## PROBLEM REQUIREMENTS:
Both the line with "Where should I click to: Click the Změnit" and the line with "The height and width of the screenshot is (764, 1114)." in the records below must appear in the output, along with every line between them, exactly and with nothing added.

## Pixel coordinate grounding data:
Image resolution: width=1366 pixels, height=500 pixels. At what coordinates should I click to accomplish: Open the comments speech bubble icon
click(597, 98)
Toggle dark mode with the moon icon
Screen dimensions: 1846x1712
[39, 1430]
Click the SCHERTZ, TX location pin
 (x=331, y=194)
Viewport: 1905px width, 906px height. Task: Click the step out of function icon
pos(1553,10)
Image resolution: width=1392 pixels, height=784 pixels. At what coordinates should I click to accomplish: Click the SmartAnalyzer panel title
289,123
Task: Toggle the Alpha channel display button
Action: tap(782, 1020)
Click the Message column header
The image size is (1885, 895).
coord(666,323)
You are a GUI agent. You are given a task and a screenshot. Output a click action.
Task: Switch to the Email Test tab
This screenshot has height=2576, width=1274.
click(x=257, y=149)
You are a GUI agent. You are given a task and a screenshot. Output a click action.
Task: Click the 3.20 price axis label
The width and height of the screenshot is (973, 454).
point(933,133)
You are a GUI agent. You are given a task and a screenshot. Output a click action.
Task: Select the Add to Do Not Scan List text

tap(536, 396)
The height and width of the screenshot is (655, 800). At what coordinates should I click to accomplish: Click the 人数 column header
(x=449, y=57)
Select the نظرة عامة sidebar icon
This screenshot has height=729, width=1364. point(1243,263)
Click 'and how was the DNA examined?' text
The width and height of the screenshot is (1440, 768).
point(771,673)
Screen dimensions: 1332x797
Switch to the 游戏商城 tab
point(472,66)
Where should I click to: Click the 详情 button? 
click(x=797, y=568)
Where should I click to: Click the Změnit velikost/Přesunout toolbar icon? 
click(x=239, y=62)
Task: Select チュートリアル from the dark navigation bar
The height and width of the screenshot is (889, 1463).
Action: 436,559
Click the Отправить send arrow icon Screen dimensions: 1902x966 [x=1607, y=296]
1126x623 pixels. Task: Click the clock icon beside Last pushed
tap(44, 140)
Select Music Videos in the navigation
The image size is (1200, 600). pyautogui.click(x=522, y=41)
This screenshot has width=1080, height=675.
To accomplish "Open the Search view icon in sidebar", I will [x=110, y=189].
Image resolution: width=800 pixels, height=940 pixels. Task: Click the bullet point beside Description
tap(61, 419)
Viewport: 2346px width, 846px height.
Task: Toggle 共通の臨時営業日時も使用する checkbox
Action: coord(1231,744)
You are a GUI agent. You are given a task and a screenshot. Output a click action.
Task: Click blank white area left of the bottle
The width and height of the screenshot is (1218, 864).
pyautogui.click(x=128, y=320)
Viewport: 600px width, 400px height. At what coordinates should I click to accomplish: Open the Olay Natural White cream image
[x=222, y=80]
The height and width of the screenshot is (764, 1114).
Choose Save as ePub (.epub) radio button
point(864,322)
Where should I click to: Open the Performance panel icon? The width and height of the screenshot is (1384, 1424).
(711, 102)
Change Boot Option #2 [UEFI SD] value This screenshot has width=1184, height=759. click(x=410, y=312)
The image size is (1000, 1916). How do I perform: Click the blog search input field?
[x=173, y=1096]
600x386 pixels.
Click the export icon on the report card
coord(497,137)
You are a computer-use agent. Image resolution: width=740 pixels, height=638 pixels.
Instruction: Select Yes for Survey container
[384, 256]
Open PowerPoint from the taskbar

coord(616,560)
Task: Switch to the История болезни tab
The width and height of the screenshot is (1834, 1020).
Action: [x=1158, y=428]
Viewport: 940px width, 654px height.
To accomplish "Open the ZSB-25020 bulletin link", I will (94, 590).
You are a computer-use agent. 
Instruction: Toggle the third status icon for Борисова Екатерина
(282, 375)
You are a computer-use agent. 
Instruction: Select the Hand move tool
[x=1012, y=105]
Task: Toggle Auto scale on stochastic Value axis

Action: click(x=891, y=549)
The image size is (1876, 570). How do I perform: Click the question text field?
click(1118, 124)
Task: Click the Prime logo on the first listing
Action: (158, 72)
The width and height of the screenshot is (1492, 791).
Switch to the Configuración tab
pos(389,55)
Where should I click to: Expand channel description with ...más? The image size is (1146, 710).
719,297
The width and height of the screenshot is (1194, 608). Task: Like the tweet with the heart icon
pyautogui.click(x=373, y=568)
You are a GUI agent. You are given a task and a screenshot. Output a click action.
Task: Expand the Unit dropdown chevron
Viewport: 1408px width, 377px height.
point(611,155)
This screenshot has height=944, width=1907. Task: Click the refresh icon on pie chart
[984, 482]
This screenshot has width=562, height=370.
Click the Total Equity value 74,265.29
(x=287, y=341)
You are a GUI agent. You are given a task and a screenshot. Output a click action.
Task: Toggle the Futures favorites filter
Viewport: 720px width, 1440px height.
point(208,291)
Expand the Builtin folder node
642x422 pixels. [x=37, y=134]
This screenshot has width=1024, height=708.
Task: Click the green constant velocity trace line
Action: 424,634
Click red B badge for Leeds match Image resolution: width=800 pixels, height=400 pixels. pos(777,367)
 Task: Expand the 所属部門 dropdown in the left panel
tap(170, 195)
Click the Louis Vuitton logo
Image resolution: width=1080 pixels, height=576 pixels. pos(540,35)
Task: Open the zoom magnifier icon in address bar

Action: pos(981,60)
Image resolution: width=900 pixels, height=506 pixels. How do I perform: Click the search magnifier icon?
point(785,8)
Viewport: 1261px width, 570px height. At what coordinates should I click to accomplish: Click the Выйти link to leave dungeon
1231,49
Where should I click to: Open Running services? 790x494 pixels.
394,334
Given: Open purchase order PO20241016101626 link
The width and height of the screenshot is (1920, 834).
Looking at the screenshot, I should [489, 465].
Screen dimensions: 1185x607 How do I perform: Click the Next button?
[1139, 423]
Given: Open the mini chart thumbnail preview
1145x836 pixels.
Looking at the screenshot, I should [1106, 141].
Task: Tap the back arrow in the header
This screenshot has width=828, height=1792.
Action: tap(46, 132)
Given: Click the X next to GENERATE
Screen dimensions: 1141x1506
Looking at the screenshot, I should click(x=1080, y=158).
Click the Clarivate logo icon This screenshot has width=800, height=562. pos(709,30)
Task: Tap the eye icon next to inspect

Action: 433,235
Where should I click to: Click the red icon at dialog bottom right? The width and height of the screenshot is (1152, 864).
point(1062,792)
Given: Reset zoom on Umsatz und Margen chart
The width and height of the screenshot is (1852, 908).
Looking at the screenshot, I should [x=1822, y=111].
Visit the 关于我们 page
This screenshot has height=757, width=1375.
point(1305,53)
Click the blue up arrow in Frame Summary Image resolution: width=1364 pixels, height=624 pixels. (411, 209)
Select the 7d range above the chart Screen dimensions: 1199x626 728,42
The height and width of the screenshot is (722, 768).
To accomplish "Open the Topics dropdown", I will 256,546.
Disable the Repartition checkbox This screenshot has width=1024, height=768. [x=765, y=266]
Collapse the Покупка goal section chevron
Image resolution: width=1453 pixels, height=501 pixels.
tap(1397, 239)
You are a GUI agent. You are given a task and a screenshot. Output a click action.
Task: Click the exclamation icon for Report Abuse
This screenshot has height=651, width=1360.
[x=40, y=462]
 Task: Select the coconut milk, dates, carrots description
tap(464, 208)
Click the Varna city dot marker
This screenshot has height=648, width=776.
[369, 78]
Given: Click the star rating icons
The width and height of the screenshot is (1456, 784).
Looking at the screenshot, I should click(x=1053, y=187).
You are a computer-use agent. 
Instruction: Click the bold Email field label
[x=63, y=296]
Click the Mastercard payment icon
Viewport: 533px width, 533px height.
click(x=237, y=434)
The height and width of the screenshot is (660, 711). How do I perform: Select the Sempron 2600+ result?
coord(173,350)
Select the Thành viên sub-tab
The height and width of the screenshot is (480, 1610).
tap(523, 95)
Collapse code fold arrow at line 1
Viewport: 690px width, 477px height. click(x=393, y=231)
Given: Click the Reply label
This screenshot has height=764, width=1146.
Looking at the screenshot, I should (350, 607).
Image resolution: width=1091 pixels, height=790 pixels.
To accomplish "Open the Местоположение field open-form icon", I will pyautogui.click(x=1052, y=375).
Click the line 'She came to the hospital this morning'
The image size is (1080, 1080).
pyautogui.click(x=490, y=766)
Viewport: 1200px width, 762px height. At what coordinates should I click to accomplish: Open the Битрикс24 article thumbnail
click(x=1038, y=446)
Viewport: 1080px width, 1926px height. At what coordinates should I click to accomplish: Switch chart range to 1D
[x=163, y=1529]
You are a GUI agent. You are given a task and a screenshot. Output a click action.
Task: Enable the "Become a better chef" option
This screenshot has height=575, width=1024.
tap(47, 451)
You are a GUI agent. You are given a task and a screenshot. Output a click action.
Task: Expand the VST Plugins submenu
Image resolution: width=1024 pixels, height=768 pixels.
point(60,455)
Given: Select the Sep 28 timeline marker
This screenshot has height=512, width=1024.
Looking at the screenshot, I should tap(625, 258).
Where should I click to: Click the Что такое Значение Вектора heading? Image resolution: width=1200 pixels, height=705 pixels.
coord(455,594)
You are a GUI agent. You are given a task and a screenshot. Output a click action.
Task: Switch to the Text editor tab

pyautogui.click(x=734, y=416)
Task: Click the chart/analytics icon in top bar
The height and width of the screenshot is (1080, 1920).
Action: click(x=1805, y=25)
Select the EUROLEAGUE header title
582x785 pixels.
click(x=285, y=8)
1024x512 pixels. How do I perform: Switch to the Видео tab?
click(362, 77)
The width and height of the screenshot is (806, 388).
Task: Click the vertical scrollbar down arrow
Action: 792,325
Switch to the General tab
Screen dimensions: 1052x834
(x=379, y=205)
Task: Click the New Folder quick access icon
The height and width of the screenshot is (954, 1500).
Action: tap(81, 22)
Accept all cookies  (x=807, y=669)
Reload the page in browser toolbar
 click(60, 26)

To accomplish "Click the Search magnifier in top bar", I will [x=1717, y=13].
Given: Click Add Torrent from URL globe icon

## RESULT FOR THIS TASK:
Where should I click to: Click the Změnit velikost/Přesunout toolbar icon? 
click(x=239, y=62)
Task: Select チュートリアル from the dark navigation bar
The height and width of the screenshot is (889, 1463).
Action: 436,559
Click the Отправить send arrow icon Screen dimensions: 1902x966 [x=1607, y=296]
1126x623 pixels. Task: Click the clock icon beside Last pushed
tap(44, 140)
Select Music Videos in the navigation
The image size is (1200, 600). pyautogui.click(x=522, y=41)
This screenshot has width=1080, height=675.
To accomplish "Open the Search view icon in sidebar", I will [x=110, y=189].
Image resolution: width=800 pixels, height=940 pixels. Task: Click the bullet point beside Description
tap(61, 419)
Viewport: 2346px width, 846px height.
Task: Toggle 共通の臨時営業日時も使用する checkbox
Action: coord(1231,744)
You are a GUI agent. You are given a task and a screenshot. Output a click action.
Task: Click blank white area left of the bottle
The width and height of the screenshot is (1218, 864).
pyautogui.click(x=128, y=320)
Viewport: 600px width, 400px height. At what coordinates should I click to accomplish: Open the Olay Natural White cream image
[x=222, y=80]
The height and width of the screenshot is (764, 1114).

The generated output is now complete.